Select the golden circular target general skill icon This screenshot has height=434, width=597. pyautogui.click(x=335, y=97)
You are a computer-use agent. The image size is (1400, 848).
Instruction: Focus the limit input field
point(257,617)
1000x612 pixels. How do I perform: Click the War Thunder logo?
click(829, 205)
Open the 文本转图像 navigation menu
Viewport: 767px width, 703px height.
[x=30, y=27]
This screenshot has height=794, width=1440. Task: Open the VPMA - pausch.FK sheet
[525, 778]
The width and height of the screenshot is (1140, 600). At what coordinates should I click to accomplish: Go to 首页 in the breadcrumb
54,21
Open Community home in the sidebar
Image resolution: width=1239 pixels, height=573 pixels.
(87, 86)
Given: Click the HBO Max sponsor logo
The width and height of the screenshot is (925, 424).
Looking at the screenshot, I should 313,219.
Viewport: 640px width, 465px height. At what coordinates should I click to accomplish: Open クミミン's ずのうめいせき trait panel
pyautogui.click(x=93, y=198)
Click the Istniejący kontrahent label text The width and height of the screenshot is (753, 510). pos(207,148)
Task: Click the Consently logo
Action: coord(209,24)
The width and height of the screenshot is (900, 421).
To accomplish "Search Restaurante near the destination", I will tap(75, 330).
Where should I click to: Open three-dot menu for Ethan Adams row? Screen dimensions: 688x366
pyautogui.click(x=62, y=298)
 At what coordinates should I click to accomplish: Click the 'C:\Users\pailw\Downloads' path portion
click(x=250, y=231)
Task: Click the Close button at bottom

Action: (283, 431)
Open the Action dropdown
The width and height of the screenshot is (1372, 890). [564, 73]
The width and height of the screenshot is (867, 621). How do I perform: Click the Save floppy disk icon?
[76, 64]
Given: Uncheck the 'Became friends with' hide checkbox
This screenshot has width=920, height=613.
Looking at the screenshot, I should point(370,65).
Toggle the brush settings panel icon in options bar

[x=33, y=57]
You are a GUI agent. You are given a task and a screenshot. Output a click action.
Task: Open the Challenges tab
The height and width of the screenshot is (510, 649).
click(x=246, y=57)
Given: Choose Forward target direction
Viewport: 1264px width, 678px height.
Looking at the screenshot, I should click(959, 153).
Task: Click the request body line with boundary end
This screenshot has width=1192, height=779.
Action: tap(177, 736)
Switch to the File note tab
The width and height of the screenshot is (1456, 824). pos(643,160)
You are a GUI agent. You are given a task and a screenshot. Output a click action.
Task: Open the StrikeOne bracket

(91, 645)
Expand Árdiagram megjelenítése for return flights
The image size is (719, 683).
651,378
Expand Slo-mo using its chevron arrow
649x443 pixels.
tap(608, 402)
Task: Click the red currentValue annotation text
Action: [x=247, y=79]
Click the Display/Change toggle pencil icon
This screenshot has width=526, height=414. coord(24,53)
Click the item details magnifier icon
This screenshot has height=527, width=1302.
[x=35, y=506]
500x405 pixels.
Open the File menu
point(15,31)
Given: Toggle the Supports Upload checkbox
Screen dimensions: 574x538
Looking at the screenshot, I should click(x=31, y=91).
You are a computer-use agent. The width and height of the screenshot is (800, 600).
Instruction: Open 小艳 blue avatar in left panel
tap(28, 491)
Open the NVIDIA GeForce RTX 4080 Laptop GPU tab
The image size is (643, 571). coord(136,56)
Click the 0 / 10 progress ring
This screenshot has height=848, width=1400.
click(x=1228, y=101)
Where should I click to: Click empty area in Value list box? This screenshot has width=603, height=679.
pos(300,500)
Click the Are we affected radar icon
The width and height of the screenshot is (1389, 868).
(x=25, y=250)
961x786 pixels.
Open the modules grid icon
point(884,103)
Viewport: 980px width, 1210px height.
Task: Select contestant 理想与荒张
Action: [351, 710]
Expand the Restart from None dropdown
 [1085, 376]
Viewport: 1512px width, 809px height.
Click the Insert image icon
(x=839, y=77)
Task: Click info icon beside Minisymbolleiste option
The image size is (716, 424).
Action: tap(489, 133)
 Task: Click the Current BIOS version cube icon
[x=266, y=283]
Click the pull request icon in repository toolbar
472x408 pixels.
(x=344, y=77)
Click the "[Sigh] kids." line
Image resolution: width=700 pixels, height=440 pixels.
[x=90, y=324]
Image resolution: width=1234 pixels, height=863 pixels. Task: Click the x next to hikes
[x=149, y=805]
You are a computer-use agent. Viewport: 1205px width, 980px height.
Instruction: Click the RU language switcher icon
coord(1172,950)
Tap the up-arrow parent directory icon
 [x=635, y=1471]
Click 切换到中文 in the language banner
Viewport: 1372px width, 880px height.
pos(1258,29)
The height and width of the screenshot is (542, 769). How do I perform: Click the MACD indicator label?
·····
• [The task] Rewrite all of the records above, changing "War Thunder logo" to "War Thunder emblem" and leaving everything else as it is.

• [Task output]
Select the golden circular target general skill icon This screenshot has height=434, width=597. pyautogui.click(x=335, y=97)
You are a computer-use agent. The image size is (1400, 848).
Instruction: Focus the limit input field
point(257,617)
1000x612 pixels. How do I perform: Click the War Thunder emblem?
click(829, 205)
Open the 文本转图像 navigation menu
Viewport: 767px width, 703px height.
[x=30, y=27]
This screenshot has height=794, width=1440. Task: Open the VPMA - pausch.FK sheet
[525, 778]
The width and height of the screenshot is (1140, 600). At what coordinates should I click to accomplish: Go to 首页 in the breadcrumb
54,21
Open Community home in the sidebar
Image resolution: width=1239 pixels, height=573 pixels.
(87, 86)
Given: Click the HBO Max sponsor logo
The width and height of the screenshot is (925, 424).
Looking at the screenshot, I should 313,219.
Viewport: 640px width, 465px height. At what coordinates should I click to accomplish: Open クミミン's ずのうめいせき trait panel
pyautogui.click(x=93, y=198)
Click the Istniejący kontrahent label text The width and height of the screenshot is (753, 510). pos(207,148)
Task: Click the Consently logo
Action: coord(209,24)
The width and height of the screenshot is (900, 421).
To accomplish "Search Restaurante near the destination", I will tap(75, 330).
Where should I click to: Open three-dot menu for Ethan Adams row? Screen dimensions: 688x366
pyautogui.click(x=62, y=298)
 At what coordinates should I click to accomplish: Click the 'C:\Users\pailw\Downloads' path portion
click(x=250, y=231)
Task: Click the Close button at bottom

Action: (283, 431)
Open the Action dropdown
The width and height of the screenshot is (1372, 890). [564, 73]
The width and height of the screenshot is (867, 621). How do I perform: Click the Save floppy disk icon?
[76, 64]
Given: Uncheck the 'Became friends with' hide checkbox
This screenshot has width=920, height=613.
Looking at the screenshot, I should point(370,65).
Toggle the brush settings panel icon in options bar

[x=33, y=57]
You are a GUI agent. You are given a task and a screenshot. Output a click action.
Task: Open the Challenges tab
The height and width of the screenshot is (510, 649).
click(x=246, y=57)
Given: Choose Forward target direction
Viewport: 1264px width, 678px height.
Looking at the screenshot, I should click(959, 153).
Task: Click the request body line with boundary end
This screenshot has width=1192, height=779.
Action: tap(177, 736)
Switch to the File note tab
The width and height of the screenshot is (1456, 824). pos(643,160)
You are a GUI agent. You are given a task and a screenshot. Output a click action.
Task: Open the StrikeOne bracket

(91, 645)
Expand Árdiagram megjelenítése for return flights
The image size is (719, 683).
651,378
Expand Slo-mo using its chevron arrow
649x443 pixels.
tap(608, 402)
Task: Click the red currentValue annotation text
Action: [x=247, y=79]
Click the Display/Change toggle pencil icon
This screenshot has width=526, height=414. coord(24,53)
Click the item details magnifier icon
This screenshot has height=527, width=1302.
[x=35, y=506]
500x405 pixels.
Open the File menu
point(15,31)
Given: Toggle the Supports Upload checkbox
Screen dimensions: 574x538
Looking at the screenshot, I should click(x=31, y=91).
You are a computer-use agent. The width and height of the screenshot is (800, 600).
Instruction: Open 小艳 blue avatar in left panel
tap(28, 491)
Open the NVIDIA GeForce RTX 4080 Laptop GPU tab
The image size is (643, 571). coord(136,56)
Click the 0 / 10 progress ring
This screenshot has height=848, width=1400.
click(x=1228, y=101)
Where should I click to: Click empty area in Value list box? This screenshot has width=603, height=679.
pos(300,500)
Click the Are we affected radar icon
The width and height of the screenshot is (1389, 868).
(x=25, y=250)
961x786 pixels.
Open the modules grid icon
point(884,103)
Viewport: 980px width, 1210px height.
Task: Select contestant 理想与荒张
Action: [351, 710]
Expand the Restart from None dropdown
 [1085, 376]
Viewport: 1512px width, 809px height.
Click the Insert image icon
(x=839, y=77)
Task: Click info icon beside Minisymbolleiste option
The image size is (716, 424).
Action: tap(489, 133)
 Task: Click the Current BIOS version cube icon
[x=266, y=283]
Click the pull request icon in repository toolbar
472x408 pixels.
(x=344, y=77)
Click the "[Sigh] kids." line
Image resolution: width=700 pixels, height=440 pixels.
[x=90, y=324]
Image resolution: width=1234 pixels, height=863 pixels. Task: Click the x next to hikes
[x=149, y=805]
You are a computer-use agent. Viewport: 1205px width, 980px height.
Instruction: Click the RU language switcher icon
coord(1172,950)
Tap the up-arrow parent directory icon
 [x=635, y=1471]
Click 切换到中文 in the language banner
Viewport: 1372px width, 880px height.
pos(1258,29)
The height and width of the screenshot is (542, 769). How do I perform: Click the MACD indicator label?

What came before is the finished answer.